With a GDP per capita of £34,000 (IMF), it is more than triple that of its Arab neighbors Egypt and Jordan – and in democracy (at least for the Jewish population).
It stands in stark contrast with the catastrophic failures in governance and development of virtually all Arab states.
Under no circumstances can the Arab world ascribe its acute problems to Israel – they are self-inflicted. Palestine itself suffers from widespread corruption and political mayhem.
Its successes notwithstanding, currently Israel can be described as a pariah nation. As liberal Jewish Israeli scholars concede – Israel has effectively become an apartheid state with Arab Israelis increasingly discriminated against and disenfranchised.
Spending a few days in the Occupied Territories – as I did in 2013 – vividly shows the injustices, including, for example, in water distribution, meted out to Palestinians to the benefit of the Jewish settlers.

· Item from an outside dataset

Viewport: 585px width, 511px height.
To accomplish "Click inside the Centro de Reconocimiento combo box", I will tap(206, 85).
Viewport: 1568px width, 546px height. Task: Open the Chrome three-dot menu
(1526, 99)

The truth behind injustice against Palestinians
Israel possesses a nuclear weapons arsenal, but is one of four states – the other three are Pakistan, India and North Korea – that have refused to sign and adhere to the NPT (Treaty on the Non-Proliferation of Nuclear Weapons).
Western hypocrisy is again borne out by the vociferous condemnations of Iran’s nuclear program, while Israel escapes all criticism. (It might be added as a footnote that in fact Iran’s nuclear program began under the reign of the Shah, supported by the United States and with covert technology transfer from Israel!)

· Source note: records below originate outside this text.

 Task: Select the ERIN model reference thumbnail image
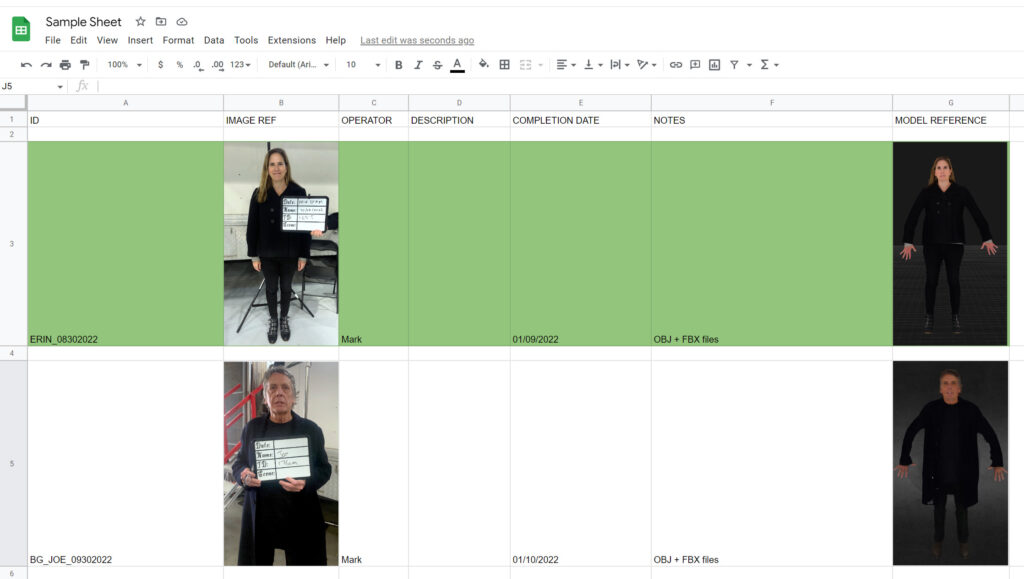coord(950,243)
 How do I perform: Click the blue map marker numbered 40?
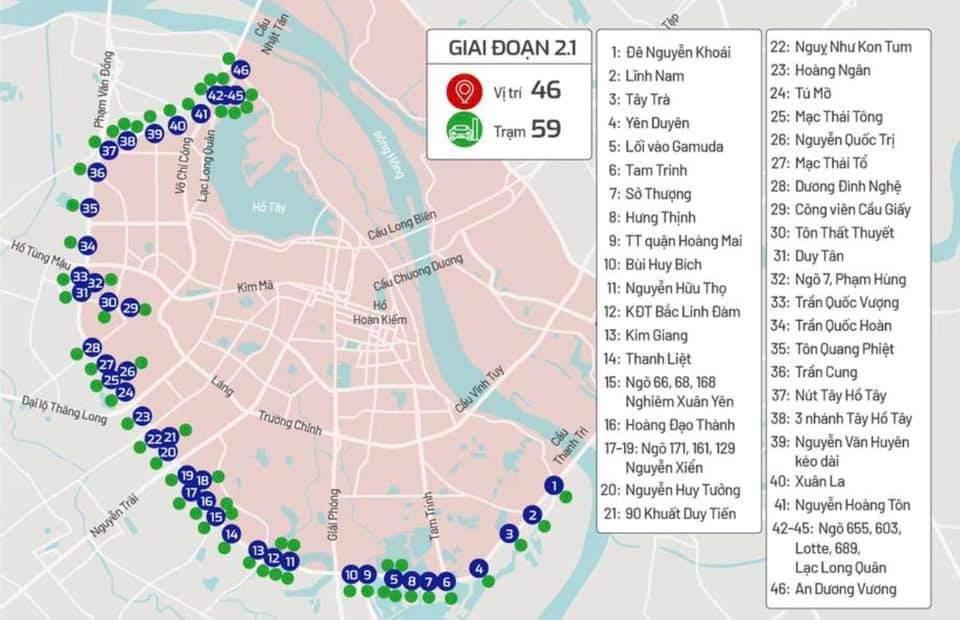tap(177, 126)
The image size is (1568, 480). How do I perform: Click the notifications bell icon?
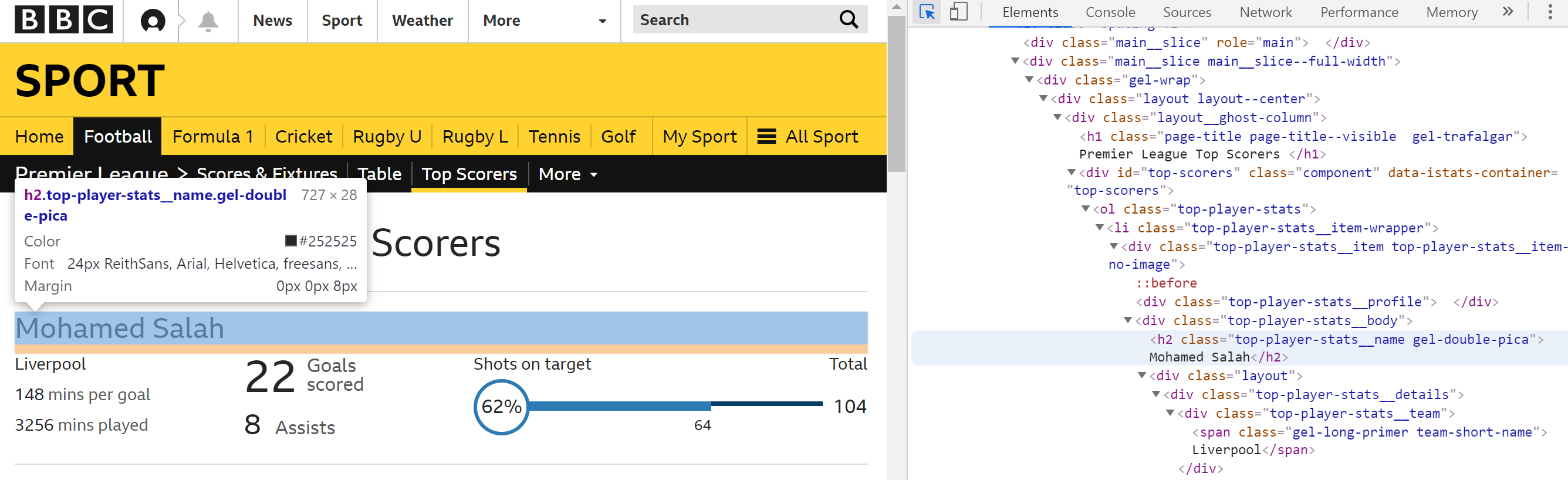[x=208, y=21]
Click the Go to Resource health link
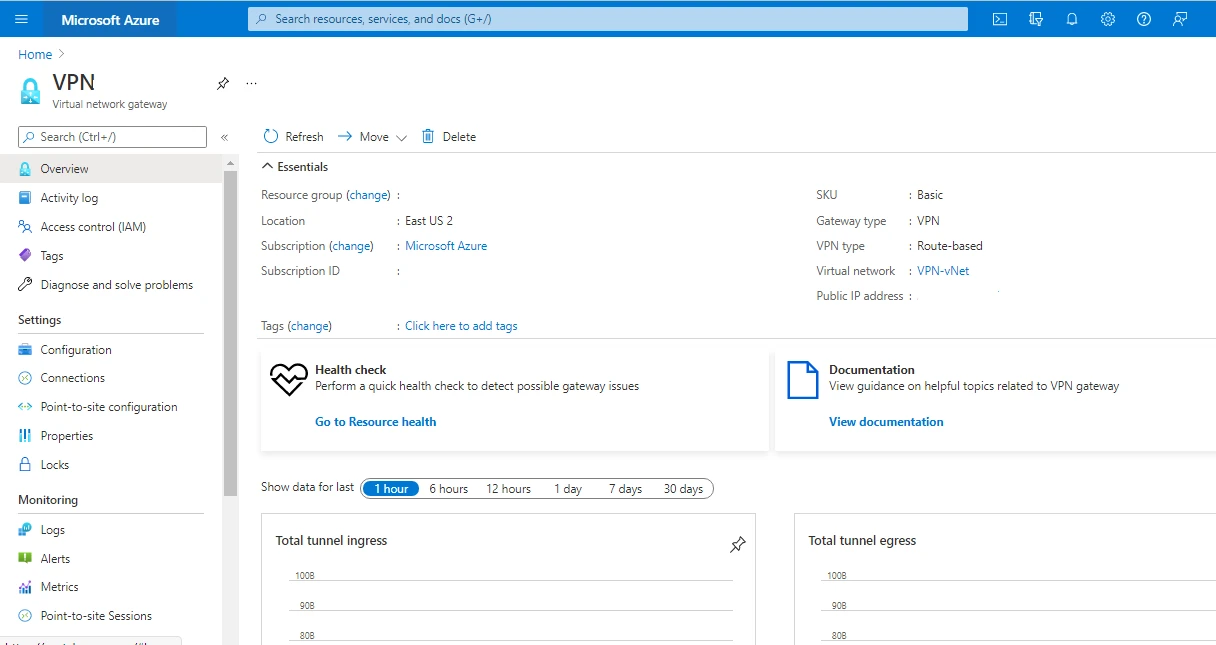 pos(375,421)
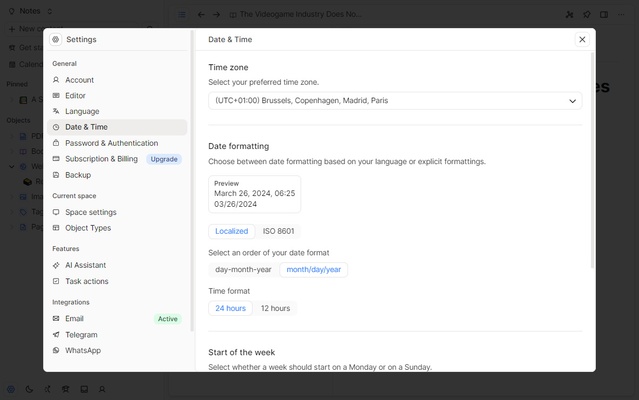Viewport: 639px width, 400px height.
Task: Open the Backup settings section
Action: (78, 175)
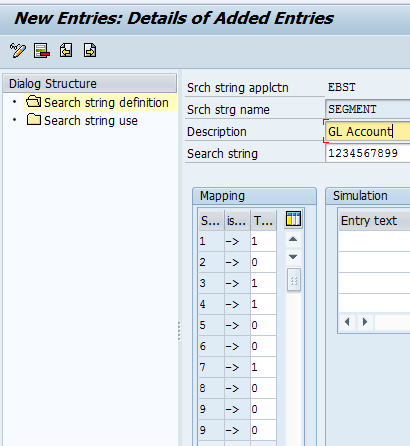Click the Search string input field
This screenshot has height=446, width=410.
pos(368,153)
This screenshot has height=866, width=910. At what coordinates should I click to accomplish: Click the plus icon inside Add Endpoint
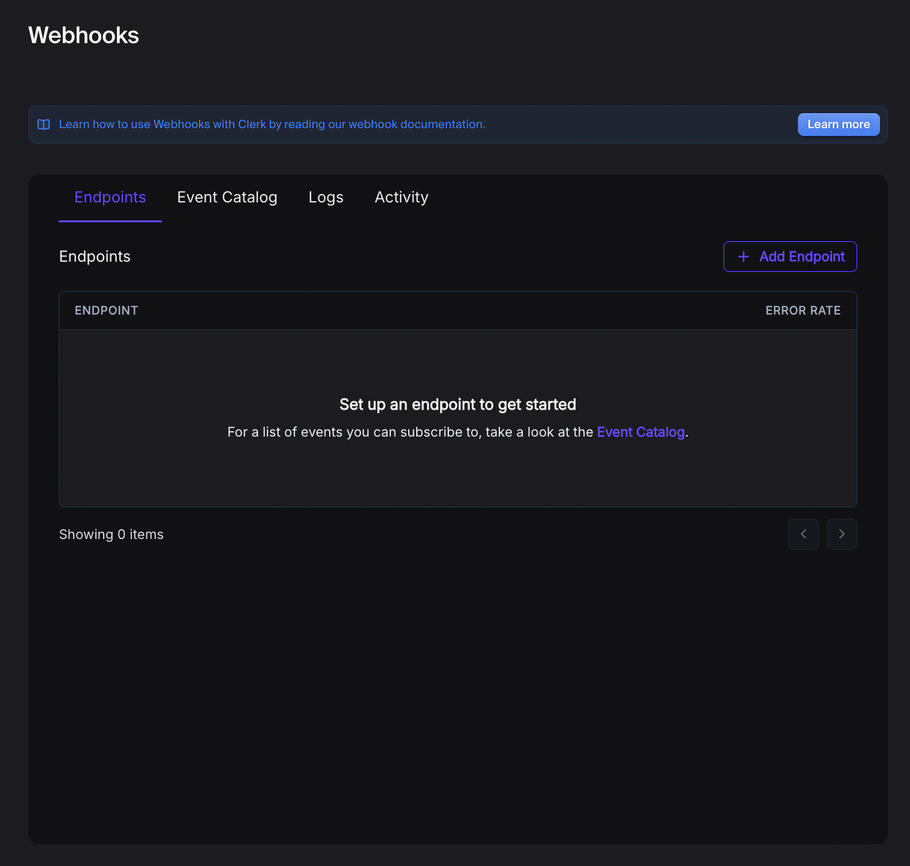[744, 256]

Over the decades, Israel has ignored UN resolutions proclaiming the Occupation of Palestinian Territories as illegal. It was able to do so mainly thanks to the sustained American veto.
President Obama’s refusal to use the American veto is to be welcomed, but in all likelihood will prove only a brief hiatus in this tragic narrative.
Every effort must be made to bring about a greater awareness in the West of the tremendous injustice against Palestinians because of heinous crimes committed by Europeans. Reading the novels of Amos Oz is a great means to that end. Awareness should bring about a greater determination of remedy and action.
Takeaways
Had there been no Holocaust, there would have been no Jewish state, but mere accommodation to include the two communities.
Israel has effectively become an apartheid state with Arab Israelis increasingly discriminated against.
Under no circumstances can the Arab world ascribe its acute problems to Israel – they are self-inflicted.